Ci ha lasciato, a 86 anni, l'”inventore” dell’ospitalità rurale in Italia. Cominciò a parlare di vacanze in campagna nel ’65, quando a nessuno sarebbe mai venuto in mente di passare le ferie in fattoria. E’ stato un pioniere e un gentiluomo, ci mancherà.
Non so, forse a quei tempi saremo stati cinquanta soci in tutta Italia.
Parlo dell’Agriturist, l’associazione legata a Confagricoltura che oggi raccoglie migliaia di aziende agrituristiche sparse per la penisola. Ma che allora, nel 1988, riuniva uno sparuto gruppo di agricoltori che sognavano di salvare le loro più o meno cadenti fattorie, ancora ferite dall’esodo dalle campagne dei decenni precedenti, trovando il modo (si era ancora ben lungi dal mettere a fuoco esattamente quale) di utilizzarle per ospitare turisti di passaggio.
L'”agriturismo“, termine entrato oggi nel linguaggio comune, era a quei tempi un neologismo vagamente esotico, più mediatico che sostanziale. Di ospitalità rurale insomma si parlava poco, spesso a caso e ad effetto, e se ne masticava meno.
Simone Velluti Zati mi venne a trovare e passò qualche giorno da me, all’epoca immerso nel miraggio di una campagna che risorgeva.
Lui, però, aveva già le idee chiare. Chiarissime. Fin dal 1965, quando appunto aveva fondato l’Agriturist.
Il suo era un pragmatismo visionario: vagheggiava poderi, tenute, casali, castelli e rustici che, riadattati senza perdere nulla nè della loro architettura, nè della loro intrinseca destinazione rurale, nè soprattutto del “sapore” originario conferitogli dall’uso quotidiano e dal vissuto dei loro proprietari, potessero essere messi nella condizione di automantenersi dando alloggio. A chi? Stranieri, italiani, viaggiatori: gente di buon gusto, e non sempre di ricche tasche, capace di apprezzare i ritmi, la tranquillità, le peculiarità della campagna.
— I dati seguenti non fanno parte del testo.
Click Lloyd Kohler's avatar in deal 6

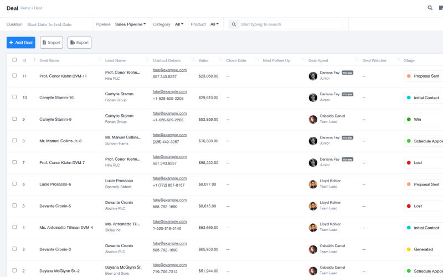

Ci aveva visto talmente giusto che presto la realtà superò la fantasia e il fenomeno dell’agriturismo imboccò quasi subito, ahinoi contro ogni previsione, la via del turismo di massa che ne sta determinando, da qualche anno, il declino.
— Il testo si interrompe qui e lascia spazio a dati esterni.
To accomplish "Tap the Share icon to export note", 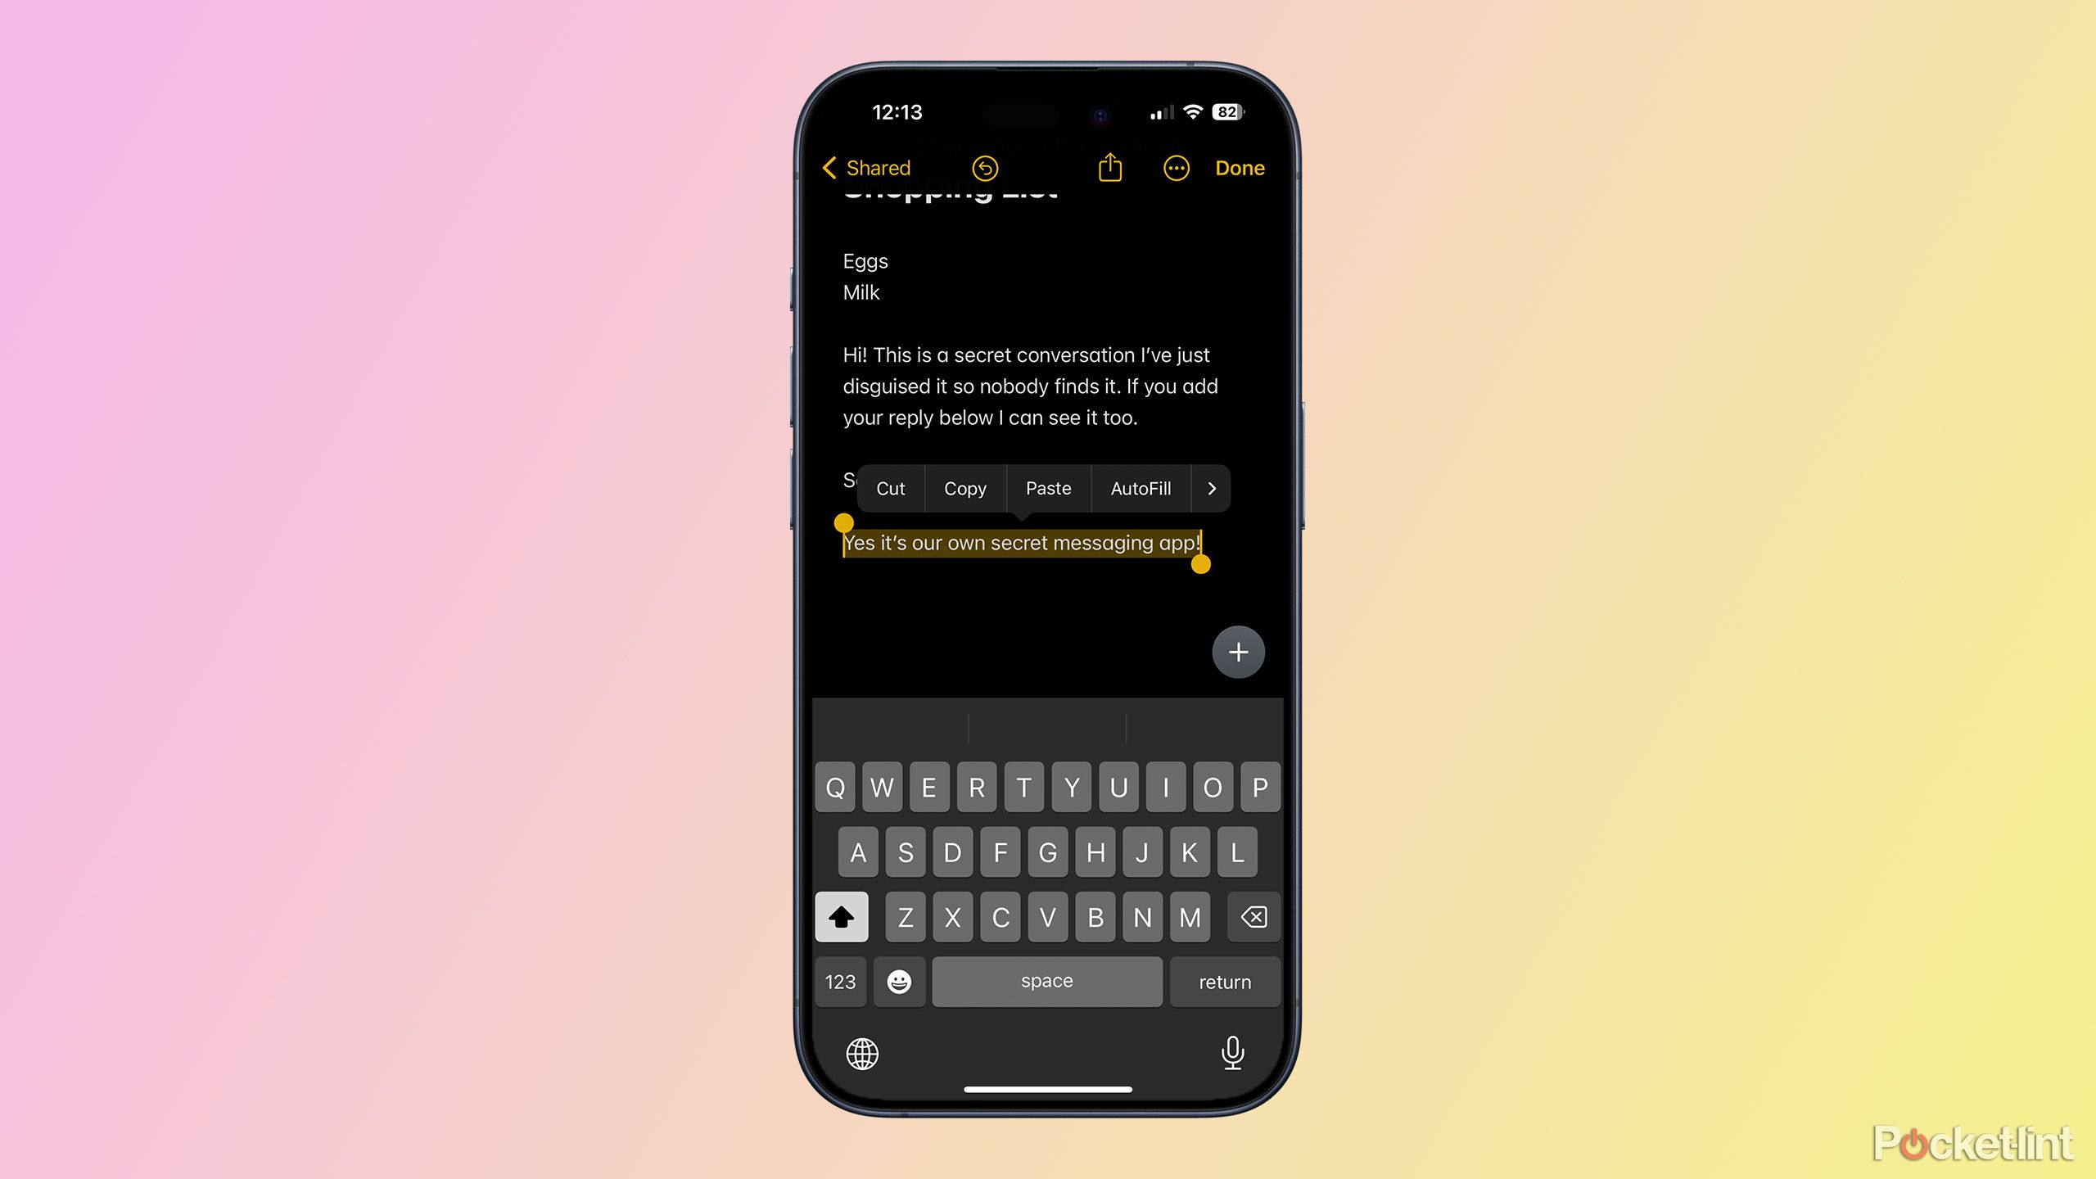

Il declino almeno di quella via gentile che Velluti Zati aveva immaginato.
Ha presieduto l’Agriturist fino al 1998 e ha fatto in tempo a vedere il suo sogno trasformarsi in realtà.
Era un uomo affabile, dotato di uso di mondo, attento, osservatore, capace di collocare la sua “invenzione” nel più ampio scenario della tutela delle tradizioni rurali e del paesaggio agrario, tematiche che conosceva benissimo e di cui sapeva parlare con passione e disincanto.
E’ da un po’ che non ci vedevamo, ma ogni incontro era stato cordiale come la prima volta.
Lo ricordo con riconoscenza e nostalgia.